Home News Poetry continues to rhyme for Portlaoise author

Poetry continues to rhyme for Portlaoise author

Pat Boran

What a wonderful lift I got when the postman arrived this morning in a snowy-slushy, yet-to-make-up-its mind spring season in Timahoe.

There it was, suitably well wrapped-up, as if predicting the turn for the worse in the weather better than even Met Eireann itself, the latest collection from Portlaoise poet, Pat Boran.

‘Then Again’ with its curious cover, published by Dedalus Press and a gift of Pat’s last book, ‘Waveforms – Bull Island Haiku’ thrown in for good measure.

A literary bribe of sorts in a brown envelope, which although adorable and exciting and most welcome, entirely unnecessary, as I have been a big fan of Pat Boran’s work for years.

I can’t wait to tuck in and read it, out loud and proud of our very own Portlaoise bard. Launched on Shrove Tuesday and food for the soul this Lenten fast.

“What do you want to be when you grow up,” the teacher in the Tech in Portlaoise may have asked and for Pat Boran, whose folks ran ‘Airboran’ a travel agents on Main Street which was flying it for yonks.

The answer must have always been, “A poet, sir,” from the scrawny teenage boy who cut his teeth and cut a dash David Byrne style busking ‘Talking Heads’ tunes on Bull Lane. Poetry has always been the rhythm to which Pat Boran moved.

To be fair, he would have been egged on and well encouraged at home and by mentors like Michael Parsons the Vocational School Principal back then and I can even see the hand of Bill Phelan, an inspiration of sorts, in the poem, ‘Lining Out’ which features in this collection.
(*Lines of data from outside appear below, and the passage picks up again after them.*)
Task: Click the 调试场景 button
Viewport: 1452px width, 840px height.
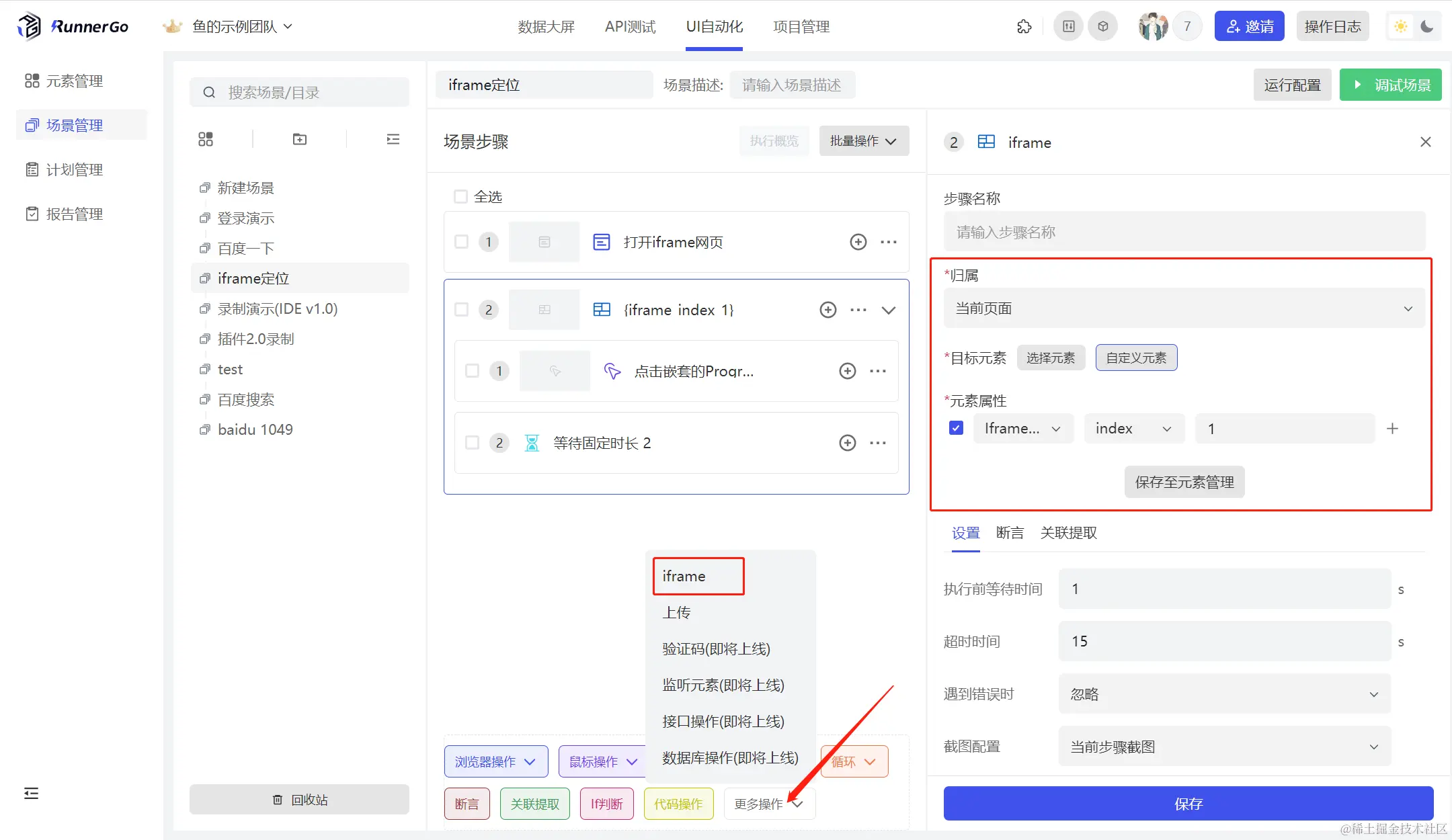Action: click(1390, 85)
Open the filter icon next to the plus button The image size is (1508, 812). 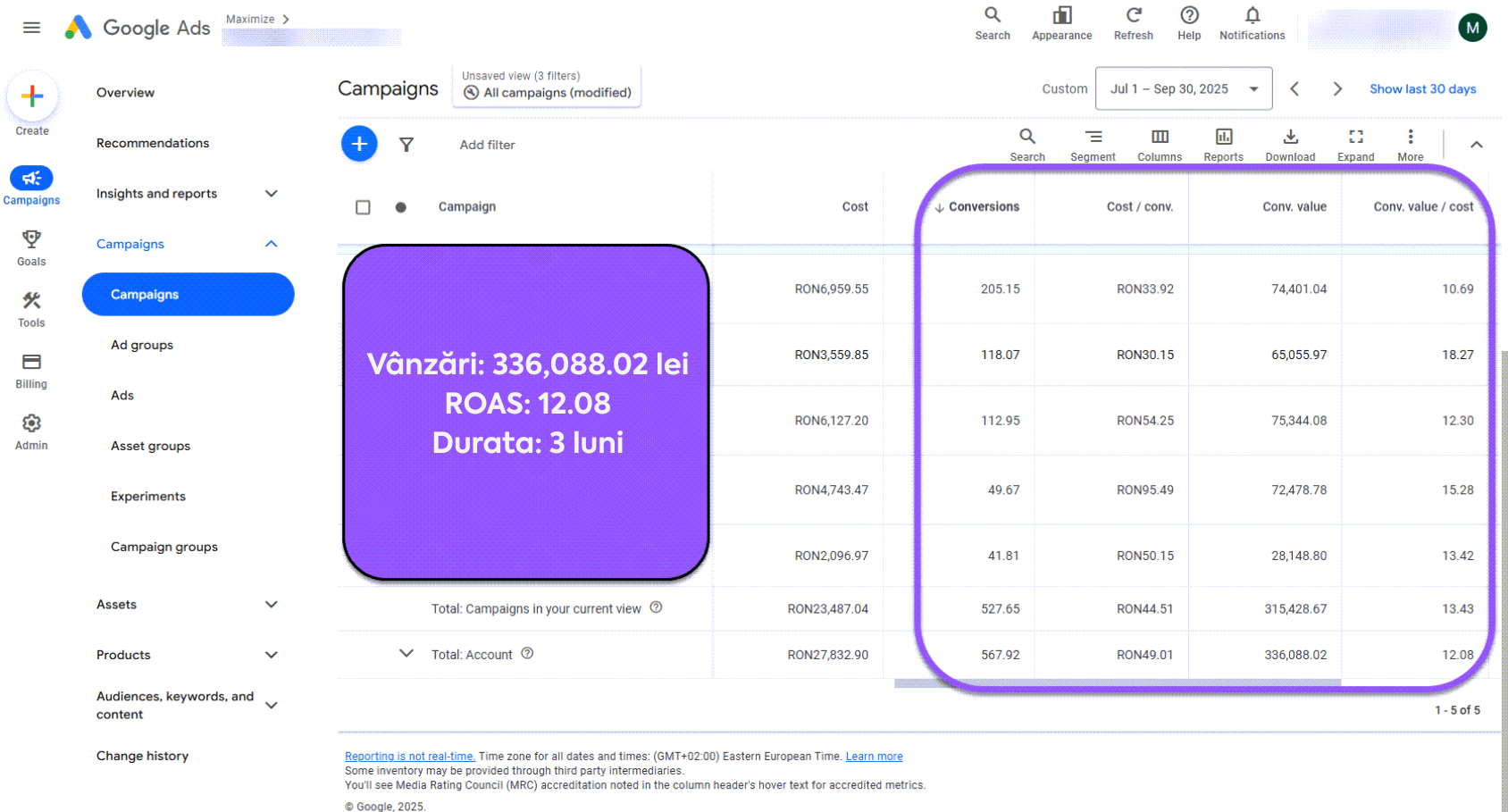[406, 144]
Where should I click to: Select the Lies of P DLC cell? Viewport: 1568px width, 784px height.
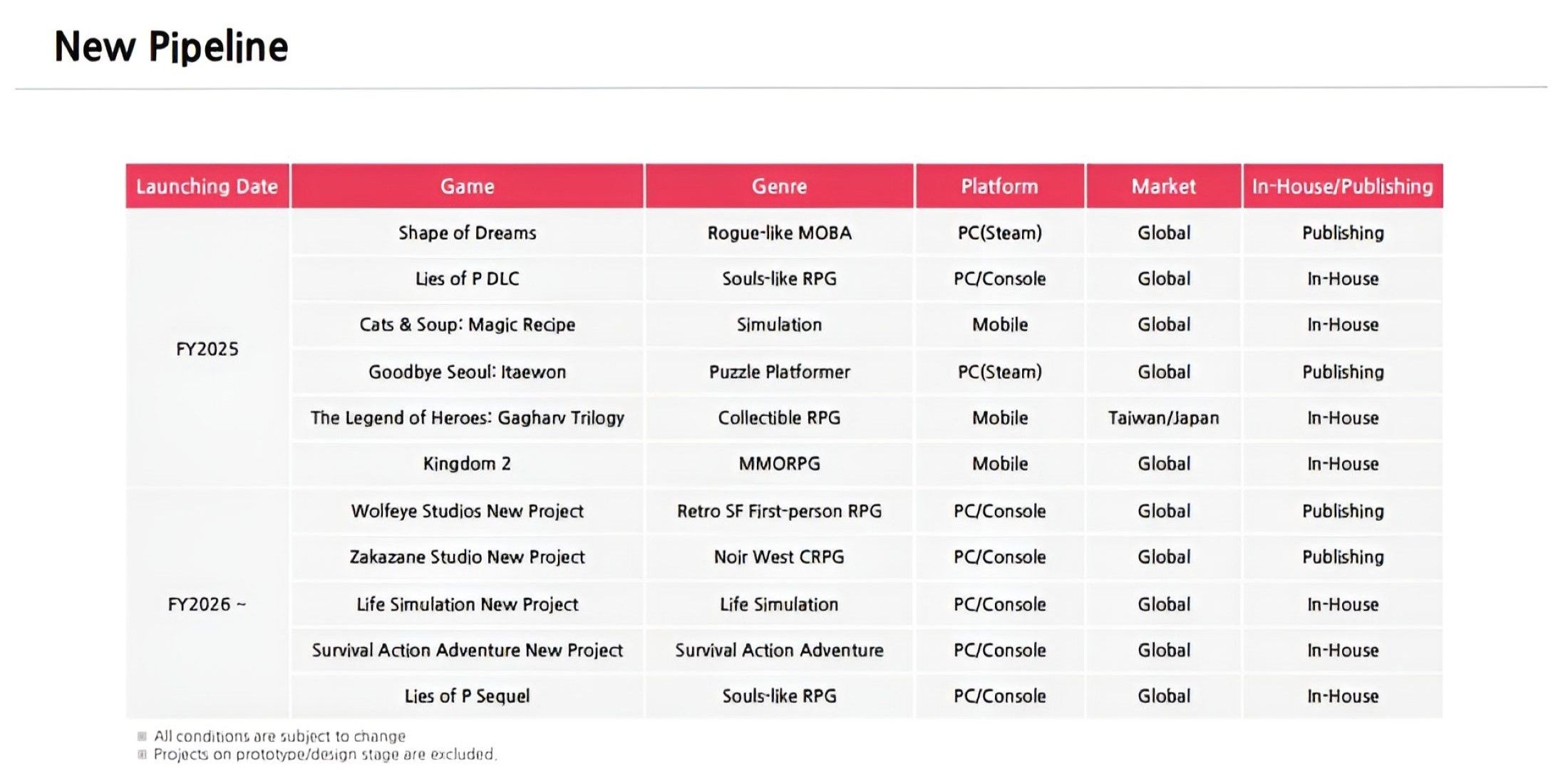point(467,279)
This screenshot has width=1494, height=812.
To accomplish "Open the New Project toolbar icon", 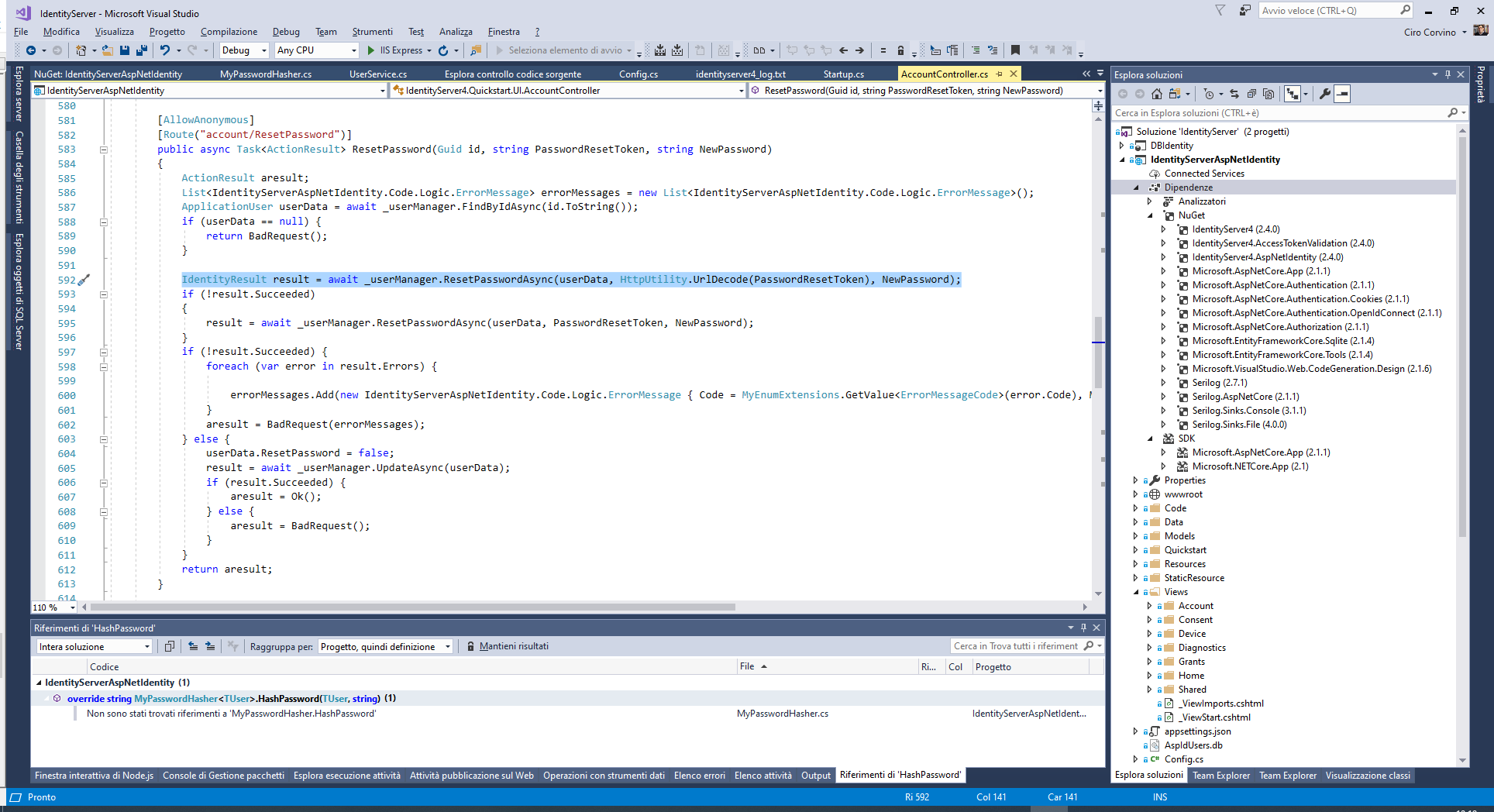I will point(80,50).
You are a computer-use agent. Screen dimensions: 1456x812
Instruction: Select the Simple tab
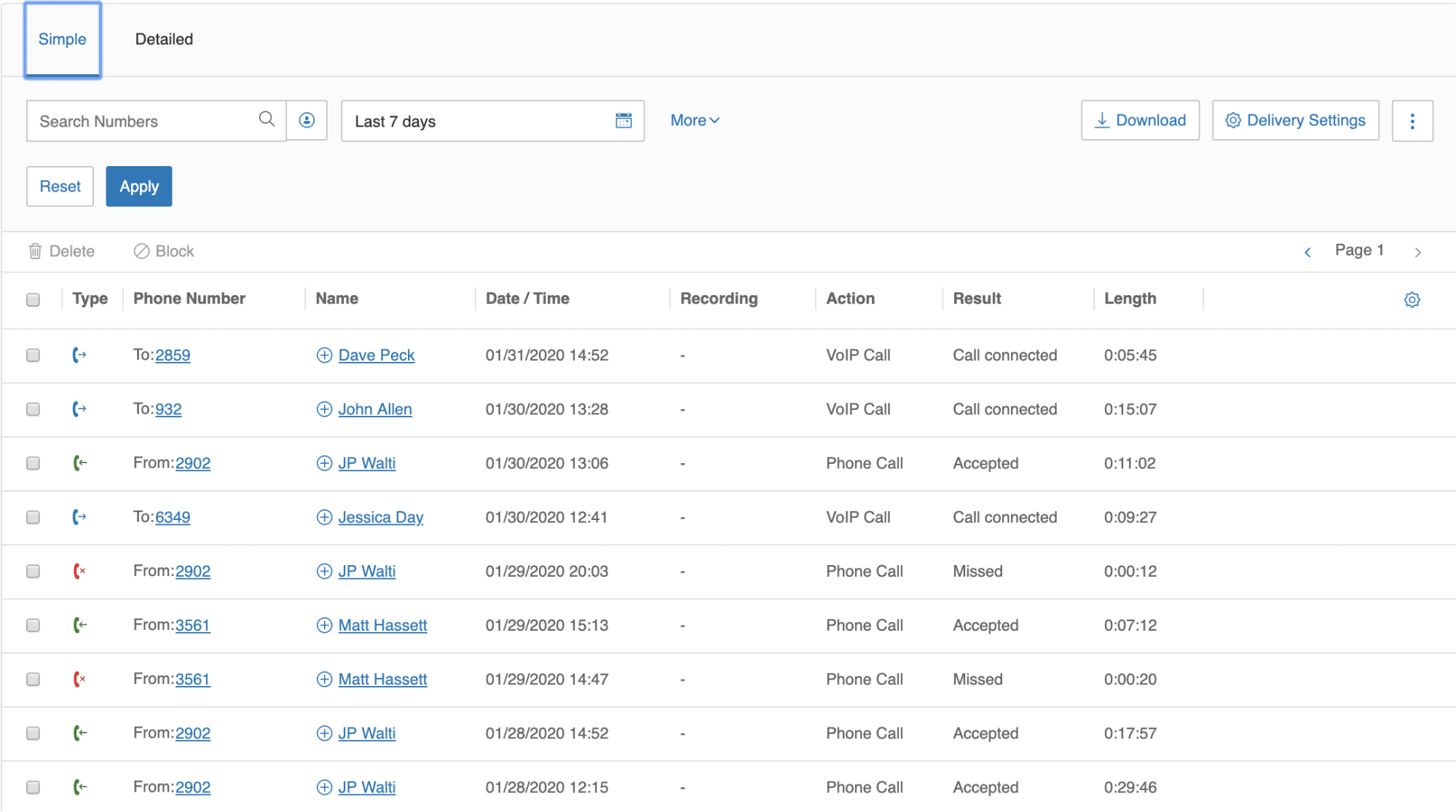coord(62,39)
The poem, a homage to all those who togged out to play GAA and especially those who may not have excelled or been first pick, took on a new life all of its own when promoted from ‘Sunday Miscellany’.

It went viral as part of the RTÉ coverage build-up to those All Ireland clashes between the mighty Dublin and Mayo, as the poem itself tackles the thorny relationship between the victor and the vanquished.

Boran’s range is quite astonishing. From treasures in museums (hence the cover image on his latest publication) to paintings in galleries and churches, from first impressions of the unfamiliar to fresh takes on the well-known-and-loved, the triggers behind the poems in Pat Boran’s seventh collection in the main departs from the poet’s autobiographical trademark.

Instead in ‘Then Again’ his focus is very much outwards, with the poems comprising a mini Odyssey that takes in parts of Ireland, Paris, Sicily ,Cyprus and elsewhere, finding along the way the echoes of earlier discoveries and deeper concerns.

The book’s title acknowledges both the unexpected returns and the subsequent re-evaluations that memory occasions as it makes new connections between present and past, between our personal journeys and our shared fate.

Nevertheless, I am glad to say that it still has scope for the inclusion of ‘Bus Stop’, ‘Dysart Woods’, ‘The Big Freeze’ (inspired by a visit to Emo Court) and ‘The Bandleader’ an ode to Dick Sides and the St Joseph’s Accordion Band, all which will have a particular local resonance.

Poet, writer and broadcaster Pat Boran is one of the best-known of his generation of Irish poets.

He has published more than a dozen books of poetry and prose – among them Waveforms: Bull Island Haiku (2015), A Man is Only As Good: A Pocket Selected Poems (2017) and his latest, Then Again (2019), as well as the memoir of growing up in Portlaoise, The Invisible Prison (2009) and the popular writers’ handbook The Portable Creative Writing Workshop, now in its fourth edition.

Boran is a former presenter of The Poetry Programme and The Enchanted Way on RTÉ Radio 1, and he works part-time as a literary editor.

He has edited numerous anthologies of poetry and prose, including, with Gerard Smyth, the bestselling If Ever You Go: A Map of Dublin in Poetry and Song (the Dublin: One City, One Book designated title for 2014) and, with Eugene O’Connell, The Deep Heart’s Core: Irish Poets Revisit a Touchstone Poems (2017).

Volumes of his poetry have been published in a number of languages, Italian, Hungarian, Macedonian, most recently Japanese and Portuguese – o sussurro da cords / the swoosh of the rope (trans. Francisco José Craveiro de Carvalho, edições Eufeme, 2018).

He is a member of Aosdána, Ireland’s affiliation of creative artists.

Pat Boran’s latest collection, ‘Then Again’, will be officially launched this Tuesday, March 5 at 7pm at Poetry Ireland, 11 Parnell Square, Dublin 1. All those interested are most welcome.